Cainvas

Insect bite identification

Credit: AITS Cainvas Community

Photo by Oliver Sin on Dribbble

There are a variety of insects around us that bite us. These bite effects can vary from itching to venom deposit. Identifying the type of insect is necessary to figure out the best possible way to treat it.

In [1]:
import numpy as np
import pandas as pd
import matplotlib.pyplot as plt
import tensorflow as tf
import random
import os
from PIL import Image
from tensorflow.keras import layers
from tensorflow.keras.optimizers import Adam
from tensorflow.keras.losses import SparseCategoricalCrossentropy
from tensorflow.keras.callbacks import EarlyStopping
import tensorflow.keras

The dataset

In [2]:
!wget -N "https://cainvas-static.s3.amazonaws.com/media/user_data/cainvas-admin/insect_bite.zip"
!unzip -qo insect_bite.zip
!rm insect_bite.zip
--2021-09-07 09:09:52--  https://cainvas-static.s3.amazonaws.com/media/user_data/cainvas-admin/insect_bite.zip
Resolving cainvas-static.s3.amazonaws.com (cainvas-static.s3.amazonaws.com)... 52.219.160.71
Connecting to cainvas-static.s3.amazonaws.com (cainvas-static.s3.amazonaws.com)|52.219.160.71|:443... connected.
HTTP request sent, awaiting response... 200 OK
Length: 1976059 (1.9M) [application/zip]
Saving to: ‘insect_bite.zip’

insect_bite.zip     100%[===================>]   1.88M  --.-KB/s    in 0.01s   

2021-09-07 09:09:52 (129 MB/s) - ‘insect_bite.zip’ saved [1976059/1976059]

In [3]:
data_dir = 'insect bite'

print("Number of samples in - ")
for f in os.listdir(data_dir + '/'):
    if os.path.isdir(data_dir + '/' + f):
        print('\n'+f.upper())
        for fx in os.listdir(data_dir + '/' + f + '/'):
            print(fx, " : ", len(os.listdir(data_dir + '/' + f +'/' + fx + '/')))
Number of samples in - 

TEST
mosquito  :  2
tick  :  2

TRAIN
mosquito  :  21
tick  :  26

VALIDATION
mosquito  :  5
tick  :  5
In [4]:
batch = 8

# The train, val and test datasets
print("Train dataset")
train_ds = tf.keras.preprocessing.image_dataset_from_directory(data_dir+'/train', batch_size=batch)

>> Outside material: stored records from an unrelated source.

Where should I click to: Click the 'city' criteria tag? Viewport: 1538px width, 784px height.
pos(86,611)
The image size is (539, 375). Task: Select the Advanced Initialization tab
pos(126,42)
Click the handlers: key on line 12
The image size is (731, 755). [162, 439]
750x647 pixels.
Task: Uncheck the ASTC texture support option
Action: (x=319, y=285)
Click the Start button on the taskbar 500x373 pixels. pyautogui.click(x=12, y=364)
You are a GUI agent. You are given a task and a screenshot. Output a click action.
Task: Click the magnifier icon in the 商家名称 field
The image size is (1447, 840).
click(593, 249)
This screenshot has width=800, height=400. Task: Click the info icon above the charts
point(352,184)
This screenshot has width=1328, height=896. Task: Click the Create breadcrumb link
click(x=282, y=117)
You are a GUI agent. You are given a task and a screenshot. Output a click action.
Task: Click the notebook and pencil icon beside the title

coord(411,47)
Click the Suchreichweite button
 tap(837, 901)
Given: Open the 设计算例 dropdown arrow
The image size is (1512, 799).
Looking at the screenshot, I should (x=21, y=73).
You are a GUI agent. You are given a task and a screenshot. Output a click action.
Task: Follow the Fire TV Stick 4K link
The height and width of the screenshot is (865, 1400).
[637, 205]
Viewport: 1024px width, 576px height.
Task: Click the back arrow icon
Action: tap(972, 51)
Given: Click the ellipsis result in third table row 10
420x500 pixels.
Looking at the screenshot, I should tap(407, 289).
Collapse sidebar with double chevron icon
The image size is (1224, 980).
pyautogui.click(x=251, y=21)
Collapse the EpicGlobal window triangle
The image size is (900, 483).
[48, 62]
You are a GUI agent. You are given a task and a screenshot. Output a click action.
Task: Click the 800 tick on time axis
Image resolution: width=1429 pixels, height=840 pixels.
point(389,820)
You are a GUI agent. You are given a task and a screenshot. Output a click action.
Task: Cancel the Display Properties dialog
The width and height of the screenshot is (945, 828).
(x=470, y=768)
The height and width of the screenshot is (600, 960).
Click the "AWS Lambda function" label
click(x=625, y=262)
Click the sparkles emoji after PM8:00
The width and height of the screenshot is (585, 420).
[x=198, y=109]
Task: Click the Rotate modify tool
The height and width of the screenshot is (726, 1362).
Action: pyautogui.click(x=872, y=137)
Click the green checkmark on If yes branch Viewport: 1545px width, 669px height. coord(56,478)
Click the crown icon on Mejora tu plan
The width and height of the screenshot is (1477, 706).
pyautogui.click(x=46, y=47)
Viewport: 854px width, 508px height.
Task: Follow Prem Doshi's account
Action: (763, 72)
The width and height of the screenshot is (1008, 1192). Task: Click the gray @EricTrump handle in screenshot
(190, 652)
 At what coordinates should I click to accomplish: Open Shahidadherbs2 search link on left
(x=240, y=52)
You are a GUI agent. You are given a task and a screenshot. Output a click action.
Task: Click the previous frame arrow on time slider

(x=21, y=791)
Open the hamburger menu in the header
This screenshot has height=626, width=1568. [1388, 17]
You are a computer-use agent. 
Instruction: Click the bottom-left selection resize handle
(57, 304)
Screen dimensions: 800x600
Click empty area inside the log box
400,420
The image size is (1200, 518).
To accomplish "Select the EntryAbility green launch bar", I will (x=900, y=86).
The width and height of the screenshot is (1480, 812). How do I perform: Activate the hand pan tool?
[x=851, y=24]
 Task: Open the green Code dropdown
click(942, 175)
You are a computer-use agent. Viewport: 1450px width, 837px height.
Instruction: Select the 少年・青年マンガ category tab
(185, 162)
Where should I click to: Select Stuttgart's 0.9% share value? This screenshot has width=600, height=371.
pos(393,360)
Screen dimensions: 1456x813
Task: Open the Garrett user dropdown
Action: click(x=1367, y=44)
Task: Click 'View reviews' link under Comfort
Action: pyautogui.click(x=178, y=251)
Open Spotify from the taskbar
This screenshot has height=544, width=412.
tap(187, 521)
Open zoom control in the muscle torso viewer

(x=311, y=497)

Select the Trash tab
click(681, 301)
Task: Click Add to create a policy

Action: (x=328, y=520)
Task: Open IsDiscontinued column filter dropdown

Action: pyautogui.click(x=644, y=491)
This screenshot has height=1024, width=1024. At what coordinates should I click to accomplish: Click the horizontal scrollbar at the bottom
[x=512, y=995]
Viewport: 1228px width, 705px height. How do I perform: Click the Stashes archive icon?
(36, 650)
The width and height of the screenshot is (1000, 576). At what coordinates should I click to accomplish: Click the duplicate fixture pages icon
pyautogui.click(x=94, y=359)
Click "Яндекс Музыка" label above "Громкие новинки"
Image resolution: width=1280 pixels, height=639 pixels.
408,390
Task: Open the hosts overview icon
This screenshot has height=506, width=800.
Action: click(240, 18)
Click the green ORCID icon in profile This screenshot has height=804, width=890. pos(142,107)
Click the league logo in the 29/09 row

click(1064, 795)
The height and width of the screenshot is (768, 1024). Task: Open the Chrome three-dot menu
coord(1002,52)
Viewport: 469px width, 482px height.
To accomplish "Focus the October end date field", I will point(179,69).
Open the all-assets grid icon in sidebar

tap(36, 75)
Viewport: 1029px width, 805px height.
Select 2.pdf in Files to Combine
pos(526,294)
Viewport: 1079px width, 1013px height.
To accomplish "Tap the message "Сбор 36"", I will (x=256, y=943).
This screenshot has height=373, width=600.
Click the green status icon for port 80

print("Validation dataset")
val_ds = tf.keras.preprocessing.image_dataset_from_directory(data_dir+'/validation', batch_size=batch)

print("Test dataset")
test_ds = tf.keras.preprocessing.image_dataset_from_directory(data_dir+'/test', batch_size=batch)
Train dataset
Found 47 files belonging to 2 classes.
Validation dataset
Found 10 files belonging to 2 classes.
Test dataset
Found 4 files belonging to 2 classes.
In [5]:
# Looking into the class names

class_names = train_ds.class_names
print(class_names)
['mosquito', 'tick']

Visualization

In [6]:
num_samples = 3    # the number of samples to be displayed in each class

for x in class_names:
    plt.figure(figsize=(10, 10))

    filenames = os.listdir(data_dir + '/train/' + x)

    for i in range(num_samples):
        ax = plt.subplot(1, num_samples, i + 1)
        img = Image.open(data_dir + '/train/' + x + '/' + filenames[i])
        plt.imshow(img)
        plt.title(x)
        plt.axis("off")

Preprocessing

In [7]:
# Looking into the shape of the batches and individual samples
# Set the input shape

print("Looking into the shape of images and labels in one batch\n")  

for image_batch, labels_batch in train_ds:
    input_shape = image_batch[0].shape
    print("Shape of images input for one batch: ", image_batch.shape)
    print("Shape of images labels for one batch: ", labels_batch.shape)
    break
Looking into the shape of images and labels in one batch

Shape of images input for one batch:  (8, 256, 256, 3)
Shape of images labels for one batch:  (8,)
In [8]:
# Normalizing the pixel values

normalization_layer = layers.experimental.preprocessing.Rescaling(1./255)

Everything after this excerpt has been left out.